I’m curious what people think about the Library of Congress’s decision to digitally archive every public tweet.
Every public tweet, ever, since Twitter’s inception in March 2006, will be archived digitally at the Library of Congress. That’s a LOT of tweets, by the way: Twitter processes more than 50 million tweets every day, with the total numbering in the billions.
To be honest, I don’t have a Twitter account, I don’t “follow” anyone, and I don’t really “get” the whole tweeting thing. Obviously, I don’t know enough to have an opinion on this, but I couldn’t help but laugh at this comment made by “Uncle Fred” on a post at the Atlantic about the Twitter archive:
Great, now even future historians can muse over my failed toasted tomato sandwiches.
My questions are for those of you who are, or ever have been, on Twitter: Do you think tweets are something worth archiving? Are there privacy concerns? Will knowledge that your tweets will be archived change the nature of what you write? Any other thoughts or concerns?
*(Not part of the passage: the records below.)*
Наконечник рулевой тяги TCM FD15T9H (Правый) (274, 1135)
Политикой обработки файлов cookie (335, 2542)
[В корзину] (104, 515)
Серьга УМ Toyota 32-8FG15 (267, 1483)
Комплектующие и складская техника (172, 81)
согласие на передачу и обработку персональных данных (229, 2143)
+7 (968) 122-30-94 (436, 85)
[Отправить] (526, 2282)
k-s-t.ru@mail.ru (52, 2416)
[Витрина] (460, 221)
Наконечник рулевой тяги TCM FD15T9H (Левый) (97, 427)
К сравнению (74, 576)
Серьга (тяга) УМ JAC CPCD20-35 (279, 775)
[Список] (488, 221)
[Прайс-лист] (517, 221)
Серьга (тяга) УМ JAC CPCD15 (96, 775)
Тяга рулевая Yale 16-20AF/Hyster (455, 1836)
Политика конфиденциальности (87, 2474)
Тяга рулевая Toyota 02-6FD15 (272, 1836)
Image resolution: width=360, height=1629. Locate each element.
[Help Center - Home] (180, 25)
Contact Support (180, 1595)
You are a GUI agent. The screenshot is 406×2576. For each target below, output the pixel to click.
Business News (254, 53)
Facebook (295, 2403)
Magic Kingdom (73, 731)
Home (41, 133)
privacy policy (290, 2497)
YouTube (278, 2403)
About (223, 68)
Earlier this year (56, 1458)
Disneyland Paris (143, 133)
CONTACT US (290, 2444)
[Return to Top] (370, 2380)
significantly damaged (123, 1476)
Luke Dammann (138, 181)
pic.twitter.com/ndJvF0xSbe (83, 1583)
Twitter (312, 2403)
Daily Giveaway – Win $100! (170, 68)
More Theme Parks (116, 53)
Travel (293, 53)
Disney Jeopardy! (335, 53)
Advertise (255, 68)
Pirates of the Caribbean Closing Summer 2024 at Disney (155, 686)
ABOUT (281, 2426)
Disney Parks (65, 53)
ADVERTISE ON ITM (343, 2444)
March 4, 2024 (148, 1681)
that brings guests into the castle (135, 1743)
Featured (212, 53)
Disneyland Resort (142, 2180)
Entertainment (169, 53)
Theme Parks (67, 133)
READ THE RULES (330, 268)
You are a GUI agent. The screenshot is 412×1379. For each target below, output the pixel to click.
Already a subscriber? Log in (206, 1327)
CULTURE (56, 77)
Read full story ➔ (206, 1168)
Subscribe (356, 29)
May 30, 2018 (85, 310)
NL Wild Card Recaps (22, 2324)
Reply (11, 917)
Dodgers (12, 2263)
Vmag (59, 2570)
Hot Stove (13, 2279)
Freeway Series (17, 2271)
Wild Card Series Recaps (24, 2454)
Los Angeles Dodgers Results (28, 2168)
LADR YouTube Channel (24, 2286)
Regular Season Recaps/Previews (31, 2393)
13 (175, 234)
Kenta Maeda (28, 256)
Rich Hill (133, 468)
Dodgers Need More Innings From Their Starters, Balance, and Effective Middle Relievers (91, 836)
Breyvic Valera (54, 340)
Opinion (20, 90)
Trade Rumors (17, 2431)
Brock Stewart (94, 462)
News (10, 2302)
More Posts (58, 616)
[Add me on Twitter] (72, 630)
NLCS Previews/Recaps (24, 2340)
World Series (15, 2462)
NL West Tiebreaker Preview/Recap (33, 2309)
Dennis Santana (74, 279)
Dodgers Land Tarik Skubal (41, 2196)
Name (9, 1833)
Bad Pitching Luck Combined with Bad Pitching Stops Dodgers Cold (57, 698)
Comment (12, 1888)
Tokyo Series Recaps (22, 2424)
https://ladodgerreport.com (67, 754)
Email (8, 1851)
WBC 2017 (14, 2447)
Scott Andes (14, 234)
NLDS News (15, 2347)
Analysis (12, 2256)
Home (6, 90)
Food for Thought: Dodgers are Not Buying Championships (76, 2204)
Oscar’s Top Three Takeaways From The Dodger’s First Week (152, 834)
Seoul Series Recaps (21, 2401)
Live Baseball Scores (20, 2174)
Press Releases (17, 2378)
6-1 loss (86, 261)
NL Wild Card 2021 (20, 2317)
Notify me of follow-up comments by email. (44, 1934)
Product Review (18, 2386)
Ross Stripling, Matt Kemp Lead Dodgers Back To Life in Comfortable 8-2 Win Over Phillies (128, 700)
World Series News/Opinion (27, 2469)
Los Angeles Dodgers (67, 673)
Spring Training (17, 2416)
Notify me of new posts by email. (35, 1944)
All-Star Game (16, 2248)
Oooh, goodie, I can respond to this as both a tweeter AND a historian. Both of those parts of me think that of course it’s a good thing that tweets are being archived. As anyone who’s done serious archival work before knows, you spend a whole lot of time digging through irrelevant material to find the gem that’ll be the center of your fourth chapter. But that gem only is a gem because of how you contextualize it and relate it to other bits of information you’ve gathered. So, Uncle Fred’s tweet about his failed sandwich won’t be noteworthy in isolation; but, as part part of say, a complex database compiled from millions of tweets about food habits cross-checked against location and date, I could see it being part of a scholarly argument. (To say nothing of research on the role of social media in the uprisings in Iran and Moldova last year, which are already being studied).
A Twitter archive is going to have a lot of fat in it, to be sure, but it will no doubt be of use. There are questions to be answered, however, that will determine how useful: what happens to the links that people include in their Tweets? How easy will it be to follow conversations that are happening on Twitter? Will deleted or private Tweets be archived? The LOC is working through these issues now. I think that as long as tweets aren’t filed and served in isolation, that you can access them as the entries into a conversational stream that they so often are, this can be a very rich resource for future generations.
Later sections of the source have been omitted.